Top officials of the European Central Bank (ECB) are pushing back against criticism of their stimulus efforts from some politicians in Germany, underscoring their determination to revive the economy and inflation. ECB executive council member Benoit Coeure said Thursday that "we have to act" to raise annual consumer price inflation toward the bank's goal of just under 2 percent.
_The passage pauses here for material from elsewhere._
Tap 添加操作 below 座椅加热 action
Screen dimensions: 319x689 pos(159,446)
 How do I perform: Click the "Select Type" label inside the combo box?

At a conference in Frankfurt, Germany, Coeure stressed the central bank's independence from government pressures and said that "this is a country where our independence should be upheld."
The ECB recently stepped up its injections of newly created money into the economy through bond purchases in an effort to raise inflation.
A group of German federal and regional legislators from Chancellor Angela Merkel's conservatives have reportedly criticized the bank's efforts as exceeding its powers and lowering interest returns for savers and pension programs.
On Tuesday, Finance Minister Wolfgang Schaueble was quoted as saying that ECB policy was "less favorable" for Germany. The ECB must come up with one set of policies for the entire 19-country eurozone; growth is sluggish for the eurozone as a whole but Germany enjoys low unemployment of 4.3 percent and on its own would need less stimulus-oriented policies.
The basic European Union treaty forbids the ECB from taking advice from politicians, a provision that echoes the role of Germany's Bundesbank central bank before the introduction of the euro.
ECB head Mario Draghi has pushed through more stimulus measures on the bank's 25-member board, where Germany has only two representatives. Those include negative rates on deposits from commercial banks at the central bank, a zero rate for its key benchmark, and 80 billion euros ($91 billion) in monthly bond purchases with newly printed money. All are aimed at pushing up sluggish growth and inflation, which is currently at minus 0.1 percent.
Draghi, Coeure and other officials stress that now it's time for governments to do more by increasing spending on public investment such as infrastructure if they have the money, and by cutting back bureaucracy that discourages business creation and growth.
Criticism from Germany matters because it is the largest member of the eurozone and dominates political discussions on how to fix vulnerabilities in the shared currency, such as its lack of a fiscal authority that could spend to even out recessions, and the absence of EU-wide deposit insurance to protect banks. Both are opposed by Germany, where some fear that such measures would mean German taxpayers pay for bad policies in other countries.
Coeure said that keeping central banks independent avoids political manipulation of interest rates for political advantage, shielding them from "the short term whims of the political cycle and the corrosive effects of special interest lobbies."
Another top ECB official, chief economist Peter Praet, told the same conference that things would have been much worse had the ECB not acted after the slowdown in the eurozone recovery in mid-2014.
"Arguments that our policy has not worked because inflation has remained subdued are misguided, since they do not take into account the series of shocks we have faced between mid-2014 and today," he said.